[DIRECTION A]
Check each statement against the passage on encoding trees below. Answer yes or no and quote the words that decide it.
(i) The root node of an encoding tree is labeled with the set of all vertices in the graph.
(ii) The label of a leaf node may contain several vertices.
(iii) In a single-level encoding tree, structural entropy reduces to unstructured Shannon entropy.

Encoding Tree. Formally, the encoding tree $\mathcal{T}$ of graph $G=(V,E)$ holds the following properties: (1) The root node $\lambda$ in $\mathcal{T}$ has a label $T_{\lambda}=V$ , $V$ represents the set of all vertices in $G$ . (2) Each non-root node $\alpha$ has a label $T_{\alpha}\subset V$ . Furthermore, if $\alpha$ is a leaf node, $T_{\alpha}$ is a singleton with one vertex in $V$ . (3) For each non-root node $\alpha$ , its parent node in $T$ is denoted as $\alpha^{-}$ . (4) For each non-leaf node $\alpha$ , its $i$ -th children node is denoted as $\alpha^{\left\langle i\right\rangle}$ ordered from left to right as $i$ increases. (5) For each non-leaf node $\alpha$ , assuming the number of children $\alpha$ is $N$ , all vertex subset $T_{\alpha^{\left\langle i\right\rangle}}$ form a partition of $T_{\alpha}$ , written as $T_{\alpha}={\textstyle\bigcup_{i=1}^{N}}T_{\alpha^{\left\langle i\right\rangle}}$ and ${\textstyle\bigcap_{i=1}^{N}}T_{\alpha^{\left\langle i\right\rangle}}=\varnothing$ . If the encoding tree’s height is restricted to $K$ , we call it $K$ -level encoding tree. Entropy measures can be conducted on different encoding trees.

One-dimensional Structural Entropy. In a single-level encoding tree $\mathcal{T}$ , its structural entropy degenerates to the unstructured Shannon entropy, which is formulated as:

(1)

[DIRECTION B] Show each line in the rows below that contains the word "Select".

[DATA ROWS]
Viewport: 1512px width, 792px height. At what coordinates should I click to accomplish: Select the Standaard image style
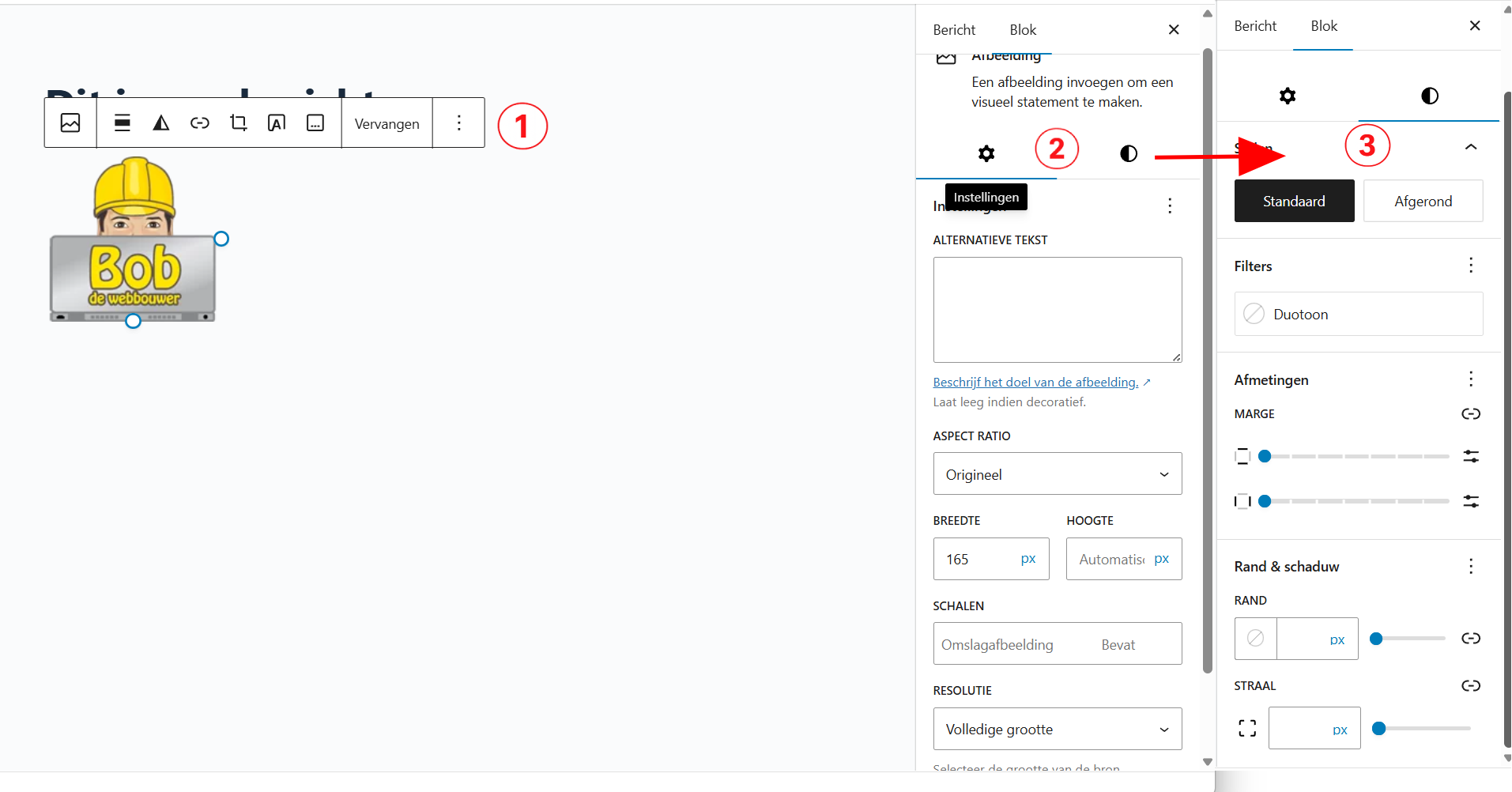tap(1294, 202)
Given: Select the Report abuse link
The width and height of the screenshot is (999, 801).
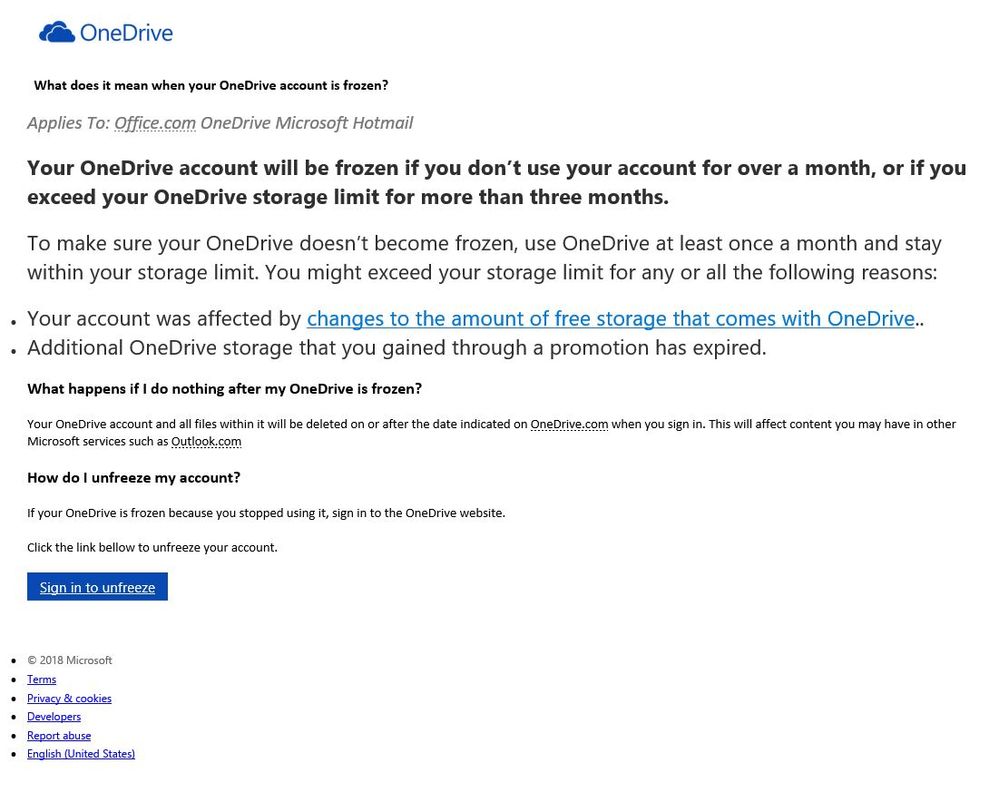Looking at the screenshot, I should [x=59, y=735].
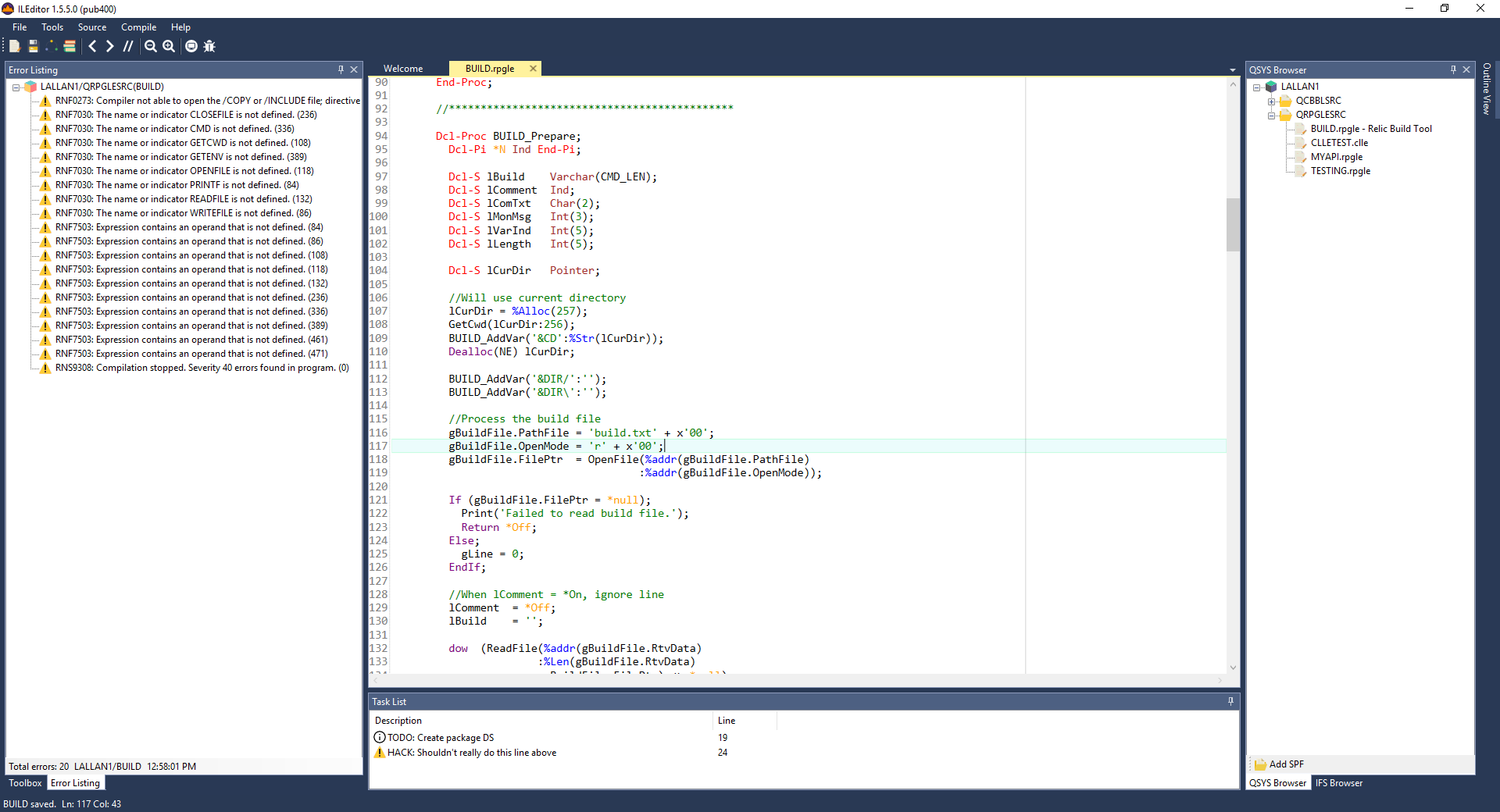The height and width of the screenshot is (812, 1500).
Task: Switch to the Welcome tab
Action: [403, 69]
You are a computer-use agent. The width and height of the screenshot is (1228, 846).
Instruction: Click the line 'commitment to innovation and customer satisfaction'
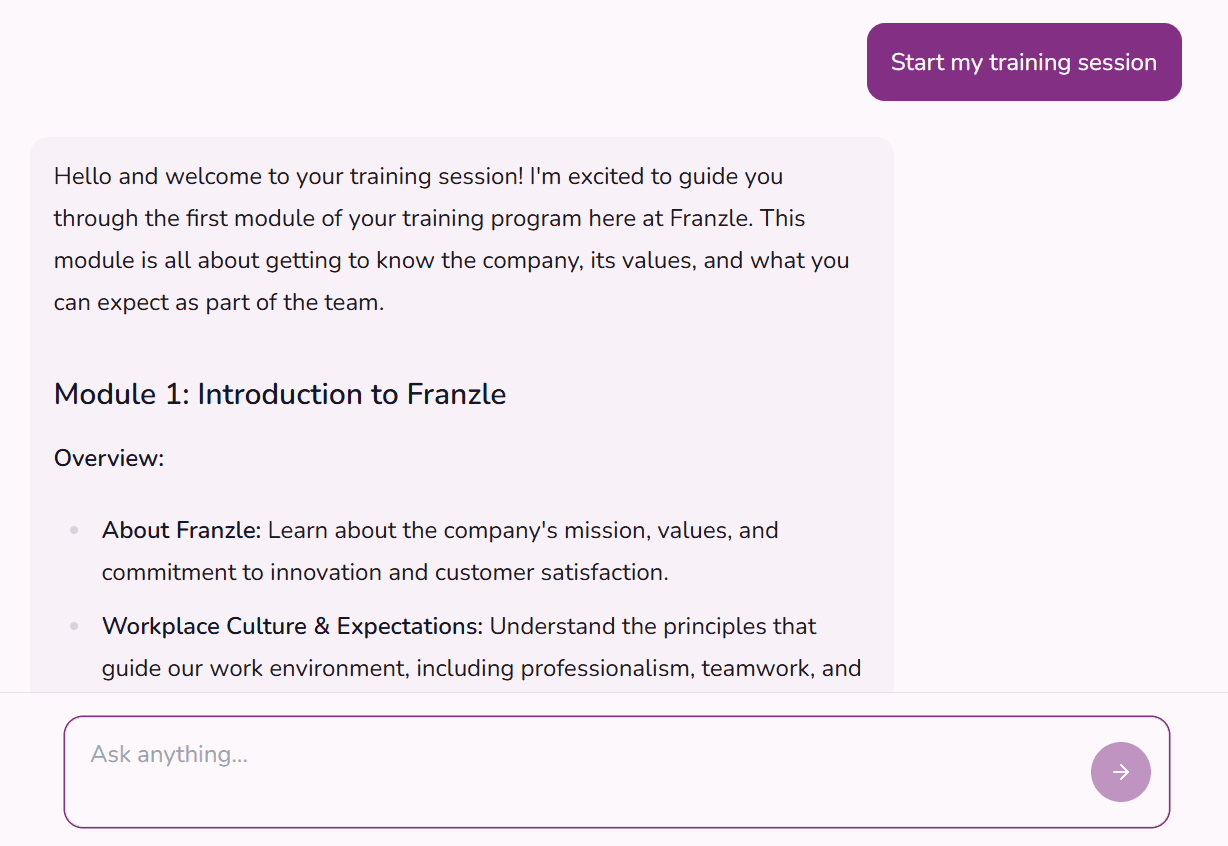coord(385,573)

---

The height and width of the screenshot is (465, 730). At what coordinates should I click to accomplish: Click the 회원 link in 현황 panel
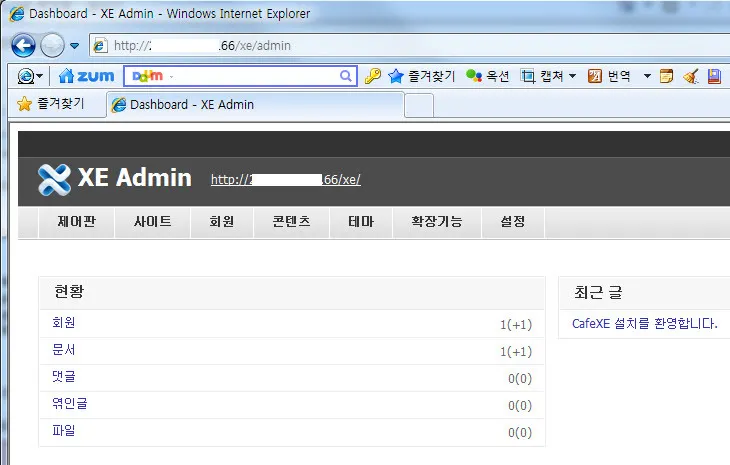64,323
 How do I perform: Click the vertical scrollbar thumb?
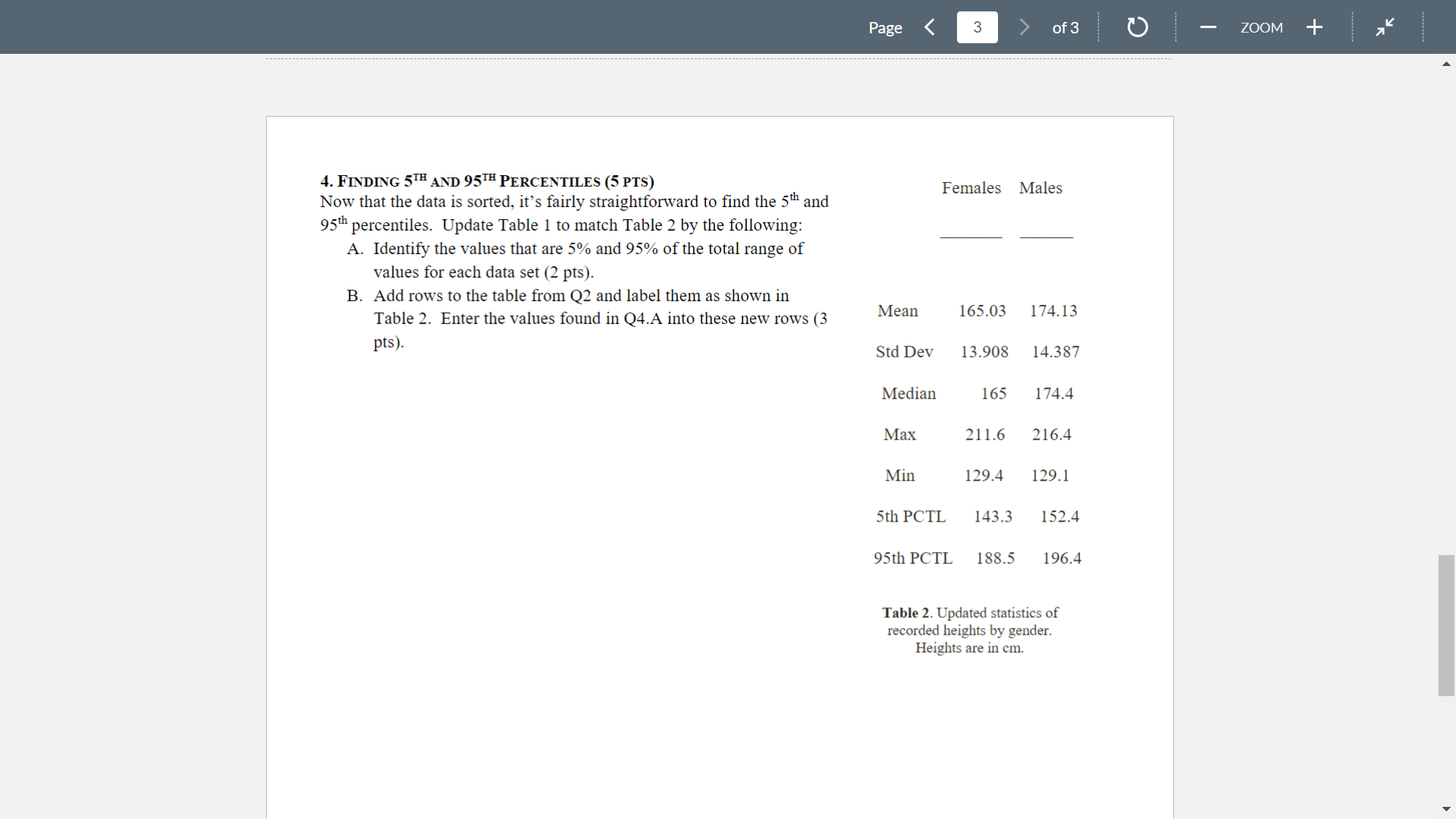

---

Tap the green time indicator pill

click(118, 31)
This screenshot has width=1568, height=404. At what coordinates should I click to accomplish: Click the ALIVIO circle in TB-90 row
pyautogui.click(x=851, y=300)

[PROBLEM SOLUTION A]
(i) Yes: "The root node $\lambda$ in $\mathcal{T}$ has a label $T_{\lambda}=V$ , $V$ represents the set of all vertices in $G$"
(ii) No: "if $\alpha$ is a leaf node, $T_{\alpha}$ is a singleton with one vertex in $V$"
(iii) Yes: "its structural entropy degenerates to the unstructured Shannon entropy"

[PROBLEM SOLUTION B]
Viewport: 1512px width, 792px height. At what coordinates should I click to accomplish: Select the Standaard image style
Given: Select the Report abuse link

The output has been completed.